BRIEF:
Answer these questions using the forum thread below.
1. At what time is GI_Jane's haematologist appointment?
2. What does the house bobster moved into not have?
3. Why is drinking lots of water not fun for mackjess?

DOCUMENT EXCERPT:
»»

My next appt is the 24th. They will do the genetic testing then. I am starting to get quite anxious about it and praying for a healthy baby. I will be so happy once my bundle is here so I never have to hear "advanced maternal age" ever ever again.


----------



## GI_Jane

You old lady Mack :winkwink: no seriously, I really hope all your tests go well. Yuk for morning sickness.

Haematologist appointment is tomorrow at 13.30. Feeling anxious, been a long time coming.

Ah bobster you're almost there with the house, bet you'll be glad not to have to do it again any time soon! 
Hehe bobster I got excited today buying a new iron- it certainly is the little things that make mums happy isn't it! I'm still using gregs main buggy- he just about fits. I prefer it to the fold up stroller we keep in the car because the basket underneath is so much bigger and doesn't tip over if I leave the change bag on.


----------



## bobster

Good luck for your appointment today Jane. 


You will soon have some energy back mark. Hang in there! The first trimester is the worst.


----------



## bobster

How did the appointment go Jane?


----------



## mlm115

Yes, how did your appointment go Jane?

Did you get the keys yet Bobster?


----------



## bobster

Yes got them Friday and we've moved everything in. It's cold! There's no central heating so that needs doing first. It will take a bit of adjusting getting used to an old house as we've always lived in nice warm functional new ones! 

How are you mlm? 

How's the Ms mack?

Hope all's ok Jane.


----------



## GI_Jane

Yey, congrats on your new home bobster. Are you getting the central heating done straight away? Just 8 weeks to go! When do you start mat leave?

Haematologist went fine. There's no issue- was because of the length of time the samples had been stored made it look like I had something (this happened twice!) but fresh samples processed right away were perfect.
Thanks for thinking of me :hugs:

Soooo this afternoon I am seeing the fertility gynae to get the results of Tube dye and discuss next steps....

How were your genetic tests Mack? All ok

How are you and your girls Mlm?


----------



## mackjess

Jane what a hassle but great news! Good luck at your fertility appt. My screening is today. Trying to drink tons of water since they'll be drawing blood, but water makes me queasy so it's not fun. I'm sure I'm dehydrated most of the time because of this, but hopefully I'm near the end of MS.

Bobster good news on the move! Hope it's all settled before #2 arrives. :)

««

SUPPLIED MATERIAL:

»»

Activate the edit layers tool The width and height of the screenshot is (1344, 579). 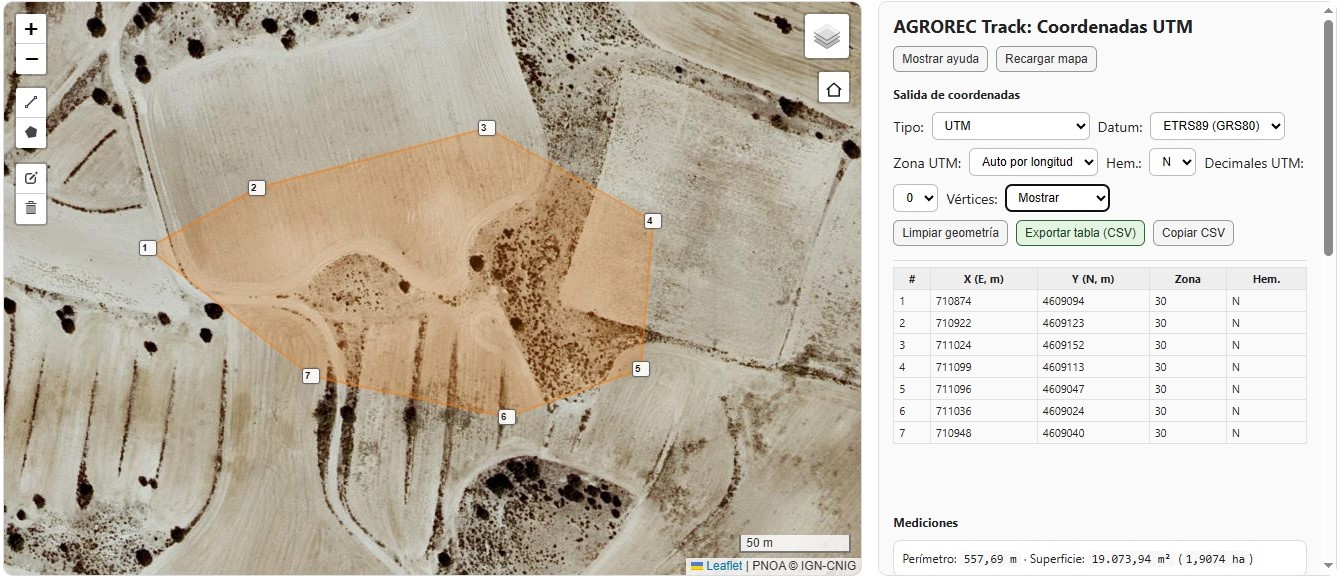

««

TASK OUTPUT:
1. 13.30
2. Central heating
3. Water makes mackjess queasy.